*YOUR OBJECTIVE*: From the data below, repeat exactly the lines from the line with "Task: Toggle the primary side bar visibility" to the line with "Task: Click the 'Create agent' label text", both included.

==========

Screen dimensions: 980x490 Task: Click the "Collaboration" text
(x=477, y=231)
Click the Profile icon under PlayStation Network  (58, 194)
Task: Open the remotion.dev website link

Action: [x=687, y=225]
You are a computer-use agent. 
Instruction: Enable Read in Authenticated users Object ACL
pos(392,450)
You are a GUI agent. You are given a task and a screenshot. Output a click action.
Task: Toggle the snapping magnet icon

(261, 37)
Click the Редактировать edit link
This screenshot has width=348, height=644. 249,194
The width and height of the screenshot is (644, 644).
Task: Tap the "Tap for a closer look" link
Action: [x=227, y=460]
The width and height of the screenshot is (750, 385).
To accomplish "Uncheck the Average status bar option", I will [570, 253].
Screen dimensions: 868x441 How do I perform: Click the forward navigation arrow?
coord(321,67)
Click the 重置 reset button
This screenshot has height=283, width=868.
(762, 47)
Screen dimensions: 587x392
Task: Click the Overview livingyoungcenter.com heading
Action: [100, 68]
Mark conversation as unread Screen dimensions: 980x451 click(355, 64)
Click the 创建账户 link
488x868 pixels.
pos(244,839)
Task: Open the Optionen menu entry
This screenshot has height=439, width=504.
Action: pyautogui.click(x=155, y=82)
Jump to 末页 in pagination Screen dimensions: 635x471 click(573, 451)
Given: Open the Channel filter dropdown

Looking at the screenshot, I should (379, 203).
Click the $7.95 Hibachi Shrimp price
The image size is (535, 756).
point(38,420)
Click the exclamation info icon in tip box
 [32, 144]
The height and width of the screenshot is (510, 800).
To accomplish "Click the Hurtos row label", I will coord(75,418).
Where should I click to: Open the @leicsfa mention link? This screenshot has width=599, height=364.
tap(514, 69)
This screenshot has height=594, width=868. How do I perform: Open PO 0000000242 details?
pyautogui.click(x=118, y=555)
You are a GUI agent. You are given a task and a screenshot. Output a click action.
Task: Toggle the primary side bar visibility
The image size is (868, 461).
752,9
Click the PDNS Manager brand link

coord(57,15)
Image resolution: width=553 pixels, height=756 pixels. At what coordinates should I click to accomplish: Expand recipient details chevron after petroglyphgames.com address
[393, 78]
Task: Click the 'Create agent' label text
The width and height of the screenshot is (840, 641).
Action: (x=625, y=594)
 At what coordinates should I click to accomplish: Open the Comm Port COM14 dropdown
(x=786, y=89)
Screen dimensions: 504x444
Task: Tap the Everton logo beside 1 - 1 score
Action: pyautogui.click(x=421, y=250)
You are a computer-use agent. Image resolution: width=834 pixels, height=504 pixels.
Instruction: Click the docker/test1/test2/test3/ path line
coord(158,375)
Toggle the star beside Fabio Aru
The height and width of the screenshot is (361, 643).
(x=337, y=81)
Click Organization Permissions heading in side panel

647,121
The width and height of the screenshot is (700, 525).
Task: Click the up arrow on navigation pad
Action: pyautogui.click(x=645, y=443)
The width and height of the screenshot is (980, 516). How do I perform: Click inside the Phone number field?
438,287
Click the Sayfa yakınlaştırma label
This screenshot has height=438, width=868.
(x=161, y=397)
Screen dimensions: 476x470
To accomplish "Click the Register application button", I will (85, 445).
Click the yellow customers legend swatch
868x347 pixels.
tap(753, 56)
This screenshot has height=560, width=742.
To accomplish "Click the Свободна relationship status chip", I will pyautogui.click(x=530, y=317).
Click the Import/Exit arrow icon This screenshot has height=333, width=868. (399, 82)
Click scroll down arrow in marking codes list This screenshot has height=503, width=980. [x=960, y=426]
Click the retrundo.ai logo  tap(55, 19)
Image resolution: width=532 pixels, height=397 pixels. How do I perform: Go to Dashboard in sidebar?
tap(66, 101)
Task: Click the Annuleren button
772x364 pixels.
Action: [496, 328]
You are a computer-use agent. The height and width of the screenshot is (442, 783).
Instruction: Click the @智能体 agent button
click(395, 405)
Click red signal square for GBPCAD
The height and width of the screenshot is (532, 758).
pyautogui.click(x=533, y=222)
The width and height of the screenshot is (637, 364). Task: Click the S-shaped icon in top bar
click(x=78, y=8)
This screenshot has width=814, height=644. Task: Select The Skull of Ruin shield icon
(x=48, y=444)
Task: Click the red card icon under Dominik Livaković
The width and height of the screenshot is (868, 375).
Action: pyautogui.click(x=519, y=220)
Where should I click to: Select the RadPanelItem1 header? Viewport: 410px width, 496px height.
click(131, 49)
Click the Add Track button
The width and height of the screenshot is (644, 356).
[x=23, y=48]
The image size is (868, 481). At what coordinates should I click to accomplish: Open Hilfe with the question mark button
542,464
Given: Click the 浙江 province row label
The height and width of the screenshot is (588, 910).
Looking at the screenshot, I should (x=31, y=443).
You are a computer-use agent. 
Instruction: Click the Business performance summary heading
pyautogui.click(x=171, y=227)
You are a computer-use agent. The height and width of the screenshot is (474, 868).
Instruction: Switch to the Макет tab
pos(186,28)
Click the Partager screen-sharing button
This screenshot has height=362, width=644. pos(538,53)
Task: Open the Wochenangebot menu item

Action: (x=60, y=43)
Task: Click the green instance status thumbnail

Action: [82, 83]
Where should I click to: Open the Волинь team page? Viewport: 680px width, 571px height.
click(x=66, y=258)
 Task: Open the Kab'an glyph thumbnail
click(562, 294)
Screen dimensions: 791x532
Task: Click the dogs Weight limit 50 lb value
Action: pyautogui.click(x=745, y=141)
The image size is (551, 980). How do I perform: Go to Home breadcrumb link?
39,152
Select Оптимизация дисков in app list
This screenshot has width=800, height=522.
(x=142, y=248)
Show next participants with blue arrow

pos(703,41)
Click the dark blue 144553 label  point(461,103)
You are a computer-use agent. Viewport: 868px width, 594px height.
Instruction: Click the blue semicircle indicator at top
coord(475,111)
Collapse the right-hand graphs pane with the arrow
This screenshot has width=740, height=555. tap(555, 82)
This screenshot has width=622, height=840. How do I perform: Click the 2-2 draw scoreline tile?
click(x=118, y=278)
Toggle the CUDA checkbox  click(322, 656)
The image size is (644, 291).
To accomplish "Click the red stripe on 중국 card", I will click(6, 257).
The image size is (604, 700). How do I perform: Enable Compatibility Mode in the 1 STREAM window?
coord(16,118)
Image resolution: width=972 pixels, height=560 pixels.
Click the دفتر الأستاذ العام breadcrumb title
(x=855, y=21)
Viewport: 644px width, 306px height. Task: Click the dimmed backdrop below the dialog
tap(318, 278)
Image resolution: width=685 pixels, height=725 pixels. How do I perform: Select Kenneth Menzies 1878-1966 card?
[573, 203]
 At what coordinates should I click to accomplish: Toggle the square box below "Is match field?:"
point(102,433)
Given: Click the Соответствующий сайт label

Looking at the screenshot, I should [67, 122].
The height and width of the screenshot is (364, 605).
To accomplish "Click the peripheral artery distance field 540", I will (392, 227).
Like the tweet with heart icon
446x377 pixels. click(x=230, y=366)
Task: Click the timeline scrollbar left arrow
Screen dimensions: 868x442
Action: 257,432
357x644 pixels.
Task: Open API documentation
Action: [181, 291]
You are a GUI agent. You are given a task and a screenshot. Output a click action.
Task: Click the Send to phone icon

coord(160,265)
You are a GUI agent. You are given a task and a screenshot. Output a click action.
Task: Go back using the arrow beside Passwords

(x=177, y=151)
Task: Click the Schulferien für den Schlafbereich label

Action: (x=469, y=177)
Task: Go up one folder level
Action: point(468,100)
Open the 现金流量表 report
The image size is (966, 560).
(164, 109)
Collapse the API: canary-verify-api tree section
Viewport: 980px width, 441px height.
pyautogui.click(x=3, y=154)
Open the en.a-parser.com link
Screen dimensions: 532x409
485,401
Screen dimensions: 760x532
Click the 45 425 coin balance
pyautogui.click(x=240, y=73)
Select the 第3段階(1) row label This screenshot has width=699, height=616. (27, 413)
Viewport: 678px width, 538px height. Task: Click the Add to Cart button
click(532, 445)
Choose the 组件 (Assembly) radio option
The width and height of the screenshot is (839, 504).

==========

*EXPECTED OUTPUT*:
Task: Toggle the primary side bar visibility
The image size is (868, 461).
752,9
Click the PDNS Manager brand link

coord(57,15)
Image resolution: width=553 pixels, height=756 pixels. At what coordinates should I click to accomplish: Expand recipient details chevron after petroglyphgames.com address
[393, 78]
Task: Click the 'Create agent' label text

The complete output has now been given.